Further, more often than I’d care to admit, I feel resentful that pursuing a career in journalism automatically comes as a political statement now. All the eyes in my government class flick to me when someone tosses out a baiting fake news, or when the murder of Washington Post journalist Jamal Khashoggi comes up in current events class. Maybe I just want to try writing about characters that actually breathe, places I can actually visit, issues I don’t have to cloak in allegory to combat. Maybe I’m not ready to be an ambassador. But I’ve come to realize that the state of my field has become much too tenuous to chase a byline without first embracing the unprecedented urgency of the modern press.

 

If our institutions – if my institution – is not strong, then we cannot cross oceans and peer into companies and speak to students and live alongside the desperate and destitute and ultimately be assured that the risks we are taking for understanding are not baseless and moot. I’m getting tired, and I’m getting worried.
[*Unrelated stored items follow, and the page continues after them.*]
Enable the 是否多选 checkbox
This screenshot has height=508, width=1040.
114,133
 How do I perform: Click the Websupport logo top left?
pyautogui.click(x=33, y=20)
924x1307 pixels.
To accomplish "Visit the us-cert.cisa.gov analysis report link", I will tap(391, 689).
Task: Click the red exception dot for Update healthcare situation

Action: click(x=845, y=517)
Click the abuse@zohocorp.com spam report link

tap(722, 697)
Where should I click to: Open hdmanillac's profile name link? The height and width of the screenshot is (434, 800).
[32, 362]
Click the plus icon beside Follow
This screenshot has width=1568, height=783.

It’s scary to think that I am setting myself up to be Hollywood’s underdog, D.C.’s foe, and nobody’s hero.

 

However, I also know that the less safe media feels, the more its success starts to matter. If telling stories becomes too difficult, who will tell the story of societies’ difficulties as they grow?

 

I am a journalist, but that’s just the tip of the iceberg. I am an advocate of free speech, a bastion of stability, and a traveling voice. My mistakes are under a microscope, I am compelled to put a lot on the line for that one untapped viewpoint, and I have to fight for my audience even as some of them fight against me.

 

I welcome my fate.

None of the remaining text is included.